### Requirements
Output the lines of all the records below as a numbered list, omitting any blank lines.

--- Start of Dataset rows ---

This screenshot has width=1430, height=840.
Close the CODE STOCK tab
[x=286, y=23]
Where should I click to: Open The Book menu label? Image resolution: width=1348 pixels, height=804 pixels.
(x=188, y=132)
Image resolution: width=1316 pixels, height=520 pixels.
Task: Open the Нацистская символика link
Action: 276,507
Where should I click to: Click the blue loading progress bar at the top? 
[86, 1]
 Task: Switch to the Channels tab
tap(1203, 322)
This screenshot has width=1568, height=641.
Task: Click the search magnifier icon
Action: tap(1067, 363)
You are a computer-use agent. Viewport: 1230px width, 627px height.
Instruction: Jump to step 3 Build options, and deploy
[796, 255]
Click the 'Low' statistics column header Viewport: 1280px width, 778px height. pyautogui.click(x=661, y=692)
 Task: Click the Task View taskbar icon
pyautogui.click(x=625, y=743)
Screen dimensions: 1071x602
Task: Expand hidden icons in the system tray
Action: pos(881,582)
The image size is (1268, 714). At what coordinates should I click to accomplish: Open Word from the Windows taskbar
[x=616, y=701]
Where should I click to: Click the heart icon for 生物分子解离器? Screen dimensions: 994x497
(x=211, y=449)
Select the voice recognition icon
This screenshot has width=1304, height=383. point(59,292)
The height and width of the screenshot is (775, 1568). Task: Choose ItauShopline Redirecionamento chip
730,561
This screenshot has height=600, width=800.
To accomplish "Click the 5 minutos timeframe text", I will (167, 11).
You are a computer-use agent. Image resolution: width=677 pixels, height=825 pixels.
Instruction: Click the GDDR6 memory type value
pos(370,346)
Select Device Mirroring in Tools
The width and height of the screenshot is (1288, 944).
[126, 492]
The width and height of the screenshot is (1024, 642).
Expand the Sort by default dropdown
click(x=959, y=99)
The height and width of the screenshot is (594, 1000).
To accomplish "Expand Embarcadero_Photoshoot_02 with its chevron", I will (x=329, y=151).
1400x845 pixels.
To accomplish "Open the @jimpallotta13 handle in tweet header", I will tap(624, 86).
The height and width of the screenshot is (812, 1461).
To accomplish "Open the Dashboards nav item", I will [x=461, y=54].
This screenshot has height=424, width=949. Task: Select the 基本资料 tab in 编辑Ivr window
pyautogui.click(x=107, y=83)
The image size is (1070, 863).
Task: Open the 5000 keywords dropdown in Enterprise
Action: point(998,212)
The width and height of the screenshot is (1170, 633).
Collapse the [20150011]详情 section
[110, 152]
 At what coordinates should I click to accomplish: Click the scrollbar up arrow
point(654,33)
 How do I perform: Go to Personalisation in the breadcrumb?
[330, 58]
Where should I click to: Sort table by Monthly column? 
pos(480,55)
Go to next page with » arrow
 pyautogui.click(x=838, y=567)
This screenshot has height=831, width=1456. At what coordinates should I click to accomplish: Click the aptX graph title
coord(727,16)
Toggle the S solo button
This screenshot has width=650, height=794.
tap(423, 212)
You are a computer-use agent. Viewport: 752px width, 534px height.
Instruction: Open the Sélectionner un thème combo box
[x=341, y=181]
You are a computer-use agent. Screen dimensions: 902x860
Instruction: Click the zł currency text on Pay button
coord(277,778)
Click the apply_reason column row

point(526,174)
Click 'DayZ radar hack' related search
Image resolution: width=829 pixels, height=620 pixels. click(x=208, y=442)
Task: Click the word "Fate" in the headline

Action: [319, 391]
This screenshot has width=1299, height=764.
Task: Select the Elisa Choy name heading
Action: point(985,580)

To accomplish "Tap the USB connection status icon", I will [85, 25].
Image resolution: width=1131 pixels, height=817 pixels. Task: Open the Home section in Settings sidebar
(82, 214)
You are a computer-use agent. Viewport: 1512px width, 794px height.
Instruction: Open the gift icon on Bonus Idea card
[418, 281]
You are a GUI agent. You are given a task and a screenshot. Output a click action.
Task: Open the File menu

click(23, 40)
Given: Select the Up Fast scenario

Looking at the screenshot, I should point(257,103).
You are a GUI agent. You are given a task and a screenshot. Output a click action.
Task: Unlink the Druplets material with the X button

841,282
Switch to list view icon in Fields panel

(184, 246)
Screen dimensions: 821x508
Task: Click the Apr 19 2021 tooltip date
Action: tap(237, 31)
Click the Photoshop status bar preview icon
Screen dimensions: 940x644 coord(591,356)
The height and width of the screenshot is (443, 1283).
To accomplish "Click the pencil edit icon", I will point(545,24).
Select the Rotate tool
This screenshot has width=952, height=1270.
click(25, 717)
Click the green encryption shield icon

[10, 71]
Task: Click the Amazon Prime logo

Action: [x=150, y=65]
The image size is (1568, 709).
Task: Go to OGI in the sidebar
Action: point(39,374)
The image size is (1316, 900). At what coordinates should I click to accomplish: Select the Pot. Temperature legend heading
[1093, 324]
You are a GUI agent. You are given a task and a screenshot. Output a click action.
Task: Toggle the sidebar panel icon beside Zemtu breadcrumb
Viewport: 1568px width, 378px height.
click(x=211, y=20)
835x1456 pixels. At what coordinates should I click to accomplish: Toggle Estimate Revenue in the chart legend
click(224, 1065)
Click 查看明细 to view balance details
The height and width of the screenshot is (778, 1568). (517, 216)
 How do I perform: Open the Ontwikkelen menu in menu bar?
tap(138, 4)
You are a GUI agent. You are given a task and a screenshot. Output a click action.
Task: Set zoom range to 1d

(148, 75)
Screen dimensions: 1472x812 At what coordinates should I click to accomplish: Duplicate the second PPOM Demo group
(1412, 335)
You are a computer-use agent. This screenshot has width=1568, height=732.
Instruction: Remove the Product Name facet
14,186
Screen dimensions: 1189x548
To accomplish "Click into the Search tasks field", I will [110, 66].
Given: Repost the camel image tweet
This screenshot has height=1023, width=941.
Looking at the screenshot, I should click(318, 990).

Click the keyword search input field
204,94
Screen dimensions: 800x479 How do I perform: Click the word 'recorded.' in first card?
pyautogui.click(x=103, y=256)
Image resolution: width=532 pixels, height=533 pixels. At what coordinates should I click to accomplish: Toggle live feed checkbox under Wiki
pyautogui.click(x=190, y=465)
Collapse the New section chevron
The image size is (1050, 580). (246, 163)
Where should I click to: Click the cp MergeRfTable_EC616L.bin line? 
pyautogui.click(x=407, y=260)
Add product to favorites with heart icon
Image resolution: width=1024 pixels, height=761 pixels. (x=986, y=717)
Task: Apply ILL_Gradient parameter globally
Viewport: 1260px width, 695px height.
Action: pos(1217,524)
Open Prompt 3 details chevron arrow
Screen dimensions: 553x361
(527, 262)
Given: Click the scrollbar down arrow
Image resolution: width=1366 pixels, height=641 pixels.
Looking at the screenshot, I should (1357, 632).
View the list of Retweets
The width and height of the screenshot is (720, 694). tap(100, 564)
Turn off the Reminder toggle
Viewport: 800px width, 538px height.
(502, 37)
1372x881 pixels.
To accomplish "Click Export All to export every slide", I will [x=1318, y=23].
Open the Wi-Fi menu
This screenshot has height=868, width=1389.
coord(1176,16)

--- End of Dataset rows ---

### Right answer
1. This screenshot has width=1430, height=840.
2. Close the CODE STOCK tab
3. [x=286, y=23]
4. Where should I click to: Open The Book menu label? Image resolution: width=1348 pixels, height=804 pixels.
5. (x=188, y=132)
6. Image resolution: width=1316 pixels, height=520 pixels.
7. Task: Open the Нацистская символика link
8. Action: 276,507
9. Where should I click to: Click the blue loading progress bar at the top? 
10. [86, 1]
11.  Task: Switch to the Channels tab
12. tap(1203, 322)
13. This screenshot has width=1568, height=641.
14. Task: Click the search magnifier icon
15. Action: tap(1067, 363)
16. You are a computer-use agent. Viewport: 1230px width, 627px height.
17. Instruction: Jump to step 3 Build options, and deploy
18. [796, 255]
19. Click the 'Low' statistics column header Viewport: 1280px width, 778px height. pyautogui.click(x=661, y=692)
20.  Task: Click the Task View taskbar icon
21. pyautogui.click(x=625, y=743)
22. Screen dimensions: 1071x602
23. Task: Expand hidden icons in the system tray
24. Action: pos(881,582)
25. The image size is (1268, 714). At what coordinates should I click to accomplish: Open Word from the Windows taskbar
26. [x=616, y=701]
27. Where should I click to: Click the heart icon for 生物分子解离器? Screen dimensions: 994x497
28. (x=211, y=449)
29. Select the voice recognition icon
30. This screenshot has width=1304, height=383. point(59,292)
31. The height and width of the screenshot is (775, 1568). Task: Choose ItauShopline Redirecionamento chip
32. 730,561
33. This screenshot has height=600, width=800.
34. To accomplish "Click the 5 minutos timeframe text", I will (167, 11).
35. You are a computer-use agent. Image resolution: width=677 pixels, height=825 pixels.
36. Instruction: Click the GDDR6 memory type value
37. pos(370,346)
38. Select Device Mirroring in Tools
39. The width and height of the screenshot is (1288, 944).
40. [126, 492]
41. The width and height of the screenshot is (1024, 642).
42. Expand the Sort by default dropdown
43. click(x=959, y=99)
44. The height and width of the screenshot is (594, 1000).
45. To accomplish "Expand Embarcadero_Photoshoot_02 with its chevron", I will (x=329, y=151).
46. 1400x845 pixels.
47. To accomplish "Open the @jimpallotta13 handle in tweet header", I will tap(624, 86).
48. The height and width of the screenshot is (812, 1461).
49. To accomplish "Open the Dashboards nav item", I will [x=461, y=54].
50. This screenshot has height=424, width=949. Task: Select the 基本资料 tab in 编辑Ivr window
51. pyautogui.click(x=107, y=83)
52. The image size is (1070, 863).
53. Task: Open the 5000 keywords dropdown in Enterprise
54. Action: point(998,212)
55. The width and height of the screenshot is (1170, 633).
56. Collapse the [20150011]详情 section
57. [110, 152]
58.  At what coordinates should I click to accomplish: Click the scrollbar up arrow
59. point(654,33)
60.  How do I perform: Go to Personalisation in the breadcrumb?
61. [330, 58]
62. Where should I click to: Sort table by Monthly column? 
63. pos(480,55)
64. Go to next page with » arrow
65.  pyautogui.click(x=838, y=567)
66. This screenshot has height=831, width=1456. At what coordinates should I click to accomplish: Click the aptX graph title
67. coord(727,16)
68. Toggle the S solo button
69. This screenshot has width=650, height=794.
70. tap(423, 212)
71. You are a computer-use agent. Viewport: 752px width, 534px height.
72. Instruction: Open the Sélectionner un thème combo box
73. [x=341, y=181]
74. You are a computer-use agent. Screen dimensions: 902x860
75. Instruction: Click the zł currency text on Pay button
76. coord(277,778)
77. Click the apply_reason column row
78. point(526,174)
79. Click 'DayZ radar hack' related search
80. Image resolution: width=829 pixels, height=620 pixels. click(x=208, y=442)
81. Task: Click the word "Fate" in the headline
82. Action: [319, 391]
83. This screenshot has width=1299, height=764.
84. Task: Select the Elisa Choy name heading
85. Action: point(985,580)
86. To accomplish "Tap the USB connection status icon", I will [85, 25].
87. Image resolution: width=1131 pixels, height=817 pixels. Task: Open the Home section in Settings sidebar
88. (82, 214)
89. You are a computer-use agent. Viewport: 1512px width, 794px height.
90. Instruction: Open the gift icon on Bonus Idea card
91. [418, 281]
92. You are a GUI agent. You are given a task and a screenshot. Output a click action.
93. Task: Open the File menu
94. click(23, 40)
95. Given: Select the Up Fast scenario
96. Looking at the screenshot, I should point(257,103).
97. You are a GUI agent. You are given a task and a screenshot. Output a click action.
98. Task: Unlink the Druplets material with the X button
99. 841,282
100. Switch to list view icon in Fields panel
101. (184, 246)
102. Screen dimensions: 821x508
103. Task: Click the Apr 19 2021 tooltip date
104. Action: tap(237, 31)
105. Click the Photoshop status bar preview icon
106. Screen dimensions: 940x644 coord(591,356)
107. The height and width of the screenshot is (443, 1283).
108. To accomplish "Click the pencil edit icon", I will point(545,24).
109. Select the Rotate tool
110. This screenshot has width=952, height=1270.
111. click(25, 717)
112. Click the green encryption shield icon
113. [10, 71]
114. Task: Click the Amazon Prime logo
115. Action: [x=150, y=65]
116. The image size is (1568, 709).
117. Task: Go to OGI in the sidebar
118. Action: point(39,374)
119. The image size is (1316, 900). At what coordinates should I click to accomplish: Select the Pot. Temperature legend heading
120. [1093, 324]
121. You are a GUI agent. You are given a task and a screenshot. Output a click action.
122. Task: Toggle the sidebar panel icon beside Zemtu breadcrumb
123. Viewport: 1568px width, 378px height.
124. click(x=211, y=20)
125. 835x1456 pixels. At what coordinates should I click to accomplish: Toggle Estimate Revenue in the chart legend
126. click(224, 1065)
127. Click 查看明细 to view balance details
128. The height and width of the screenshot is (778, 1568). (517, 216)
129.  How do I perform: Open the Ontwikkelen menu in menu bar?
130. tap(138, 4)
131. You are a GUI agent. You are given a task and a screenshot. Output a click action.
132. Task: Set zoom range to 1d
133. (148, 75)
134. Screen dimensions: 1472x812 At what coordinates should I click to accomplish: Duplicate the second PPOM Demo group
135. (1412, 335)
136. You are a computer-use agent. This screenshot has width=1568, height=732.
137. Instruction: Remove the Product Name facet
138. 14,186
139. Screen dimensions: 1189x548
140. To accomplish "Click into the Search tasks field", I will [110, 66].
141. Given: Repost the camel image tweet
142. This screenshot has height=1023, width=941.
143. Looking at the screenshot, I should click(318, 990).
144. Click the keyword search input field
145. 204,94
146. Screen dimensions: 800x479 How do I perform: Click the word 'recorded.' in first card?
147. pyautogui.click(x=103, y=256)
148. Image resolution: width=532 pixels, height=533 pixels. At what coordinates should I click to accomplish: Toggle live feed checkbox under Wiki
149. pyautogui.click(x=190, y=465)
150. Collapse the New section chevron
151. The image size is (1050, 580). (246, 163)
152. Where should I click to: Click the cp MergeRfTable_EC616L.bin line? 
153. pyautogui.click(x=407, y=260)
154. Add product to favorites with heart icon
155. Image resolution: width=1024 pixels, height=761 pixels. (x=986, y=717)
156. Task: Apply ILL_Gradient parameter globally
157. Viewport: 1260px width, 695px height.
158. Action: pos(1217,524)
159. Open Prompt 3 details chevron arrow
160. Screen dimensions: 553x361
161. (527, 262)
162. Given: Click the scrollbar down arrow
163. Image resolution: width=1366 pixels, height=641 pixels.
164. Looking at the screenshot, I should (1357, 632).
165. View the list of Retweets
166. The width and height of the screenshot is (720, 694). tap(100, 564)
167. Turn off the Reminder toggle
168. Viewport: 800px width, 538px height.
169. (502, 37)
170. 1372x881 pixels.
171. To accomplish "Click Export All to export every slide", I will [x=1318, y=23].
172. Open the Wi-Fi menu
173. This screenshot has height=868, width=1389.
174. coord(1176,16)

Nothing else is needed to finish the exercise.